▸ **Task prompt**
Starting at the line containing "You are a GUI" and going through the end of the data, write those lines out again with "x-tick-label" swapped for "x-axis tick label" and nothing else changed.

▸ **Extracted records**
*-*-*

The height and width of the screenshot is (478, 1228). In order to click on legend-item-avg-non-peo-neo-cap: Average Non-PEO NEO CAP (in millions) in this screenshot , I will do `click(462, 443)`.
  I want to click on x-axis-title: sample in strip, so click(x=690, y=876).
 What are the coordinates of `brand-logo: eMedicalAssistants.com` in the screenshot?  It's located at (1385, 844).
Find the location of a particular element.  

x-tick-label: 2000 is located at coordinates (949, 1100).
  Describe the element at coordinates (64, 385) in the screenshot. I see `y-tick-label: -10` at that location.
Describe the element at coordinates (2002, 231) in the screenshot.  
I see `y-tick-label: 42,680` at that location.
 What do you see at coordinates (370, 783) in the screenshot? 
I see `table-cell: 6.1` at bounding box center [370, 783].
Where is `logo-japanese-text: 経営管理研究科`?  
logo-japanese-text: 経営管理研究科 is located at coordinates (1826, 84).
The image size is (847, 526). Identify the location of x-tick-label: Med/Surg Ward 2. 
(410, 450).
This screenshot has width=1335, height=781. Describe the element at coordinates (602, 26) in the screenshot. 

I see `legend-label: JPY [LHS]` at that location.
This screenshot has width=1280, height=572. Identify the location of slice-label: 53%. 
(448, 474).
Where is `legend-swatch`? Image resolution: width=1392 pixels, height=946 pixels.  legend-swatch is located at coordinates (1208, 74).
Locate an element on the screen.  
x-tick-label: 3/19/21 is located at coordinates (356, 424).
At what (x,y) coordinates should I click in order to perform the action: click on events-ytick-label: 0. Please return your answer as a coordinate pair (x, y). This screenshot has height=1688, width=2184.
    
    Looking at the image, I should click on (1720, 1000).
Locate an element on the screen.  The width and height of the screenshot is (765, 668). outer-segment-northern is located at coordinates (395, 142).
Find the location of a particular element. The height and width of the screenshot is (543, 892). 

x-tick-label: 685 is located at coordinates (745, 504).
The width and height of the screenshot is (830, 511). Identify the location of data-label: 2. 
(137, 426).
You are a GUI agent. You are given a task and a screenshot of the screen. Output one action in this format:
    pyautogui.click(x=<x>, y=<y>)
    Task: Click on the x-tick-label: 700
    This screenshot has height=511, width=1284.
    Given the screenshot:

*-*-*

▸ **Solution to this problem**
You are a GUI agent. You are given a task and a screenshot of the screen. Output one action in this format:
    pyautogui.click(x=<x>, y=<y>)
    Task: Click on the x-axis tick label: 700
    This screenshot has height=511, width=1284.
    Given the screenshot:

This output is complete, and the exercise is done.